> WORK ORDER
Search the material for "Open" and show all lines that contain it.

DATA SHOWN below:

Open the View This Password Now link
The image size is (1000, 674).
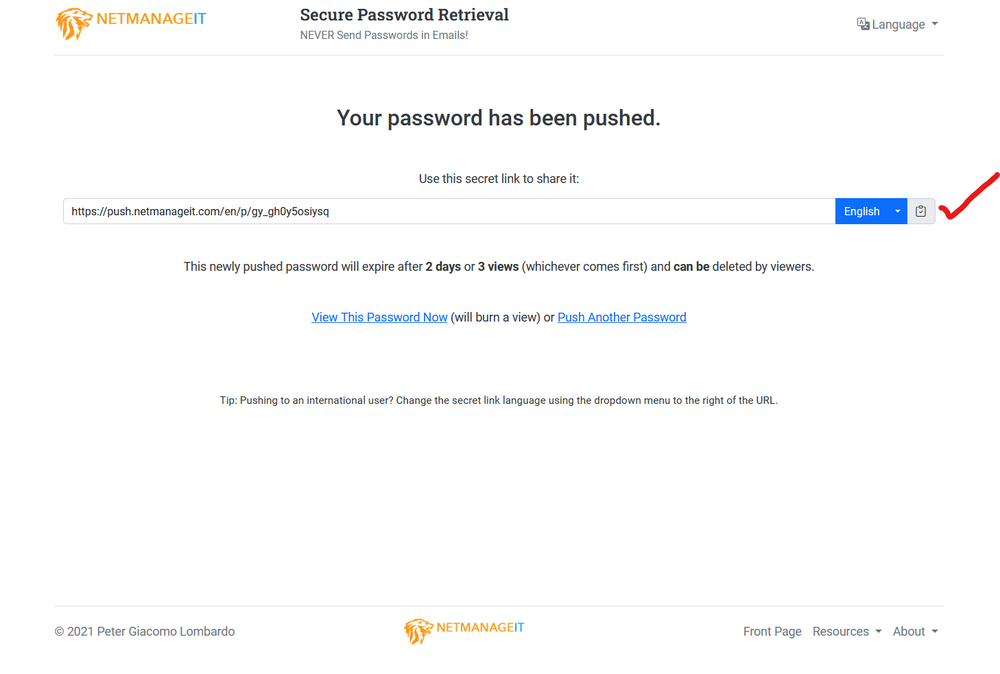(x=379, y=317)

End of DATA SHOWN.
DATA SHOWN below:

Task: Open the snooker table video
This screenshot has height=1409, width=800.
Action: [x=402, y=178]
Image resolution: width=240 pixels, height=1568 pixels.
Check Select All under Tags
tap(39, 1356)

End of DATA SHOWN.

> TASK SOLUTION
Open the View This Password Now link
Task: Open the snooker table video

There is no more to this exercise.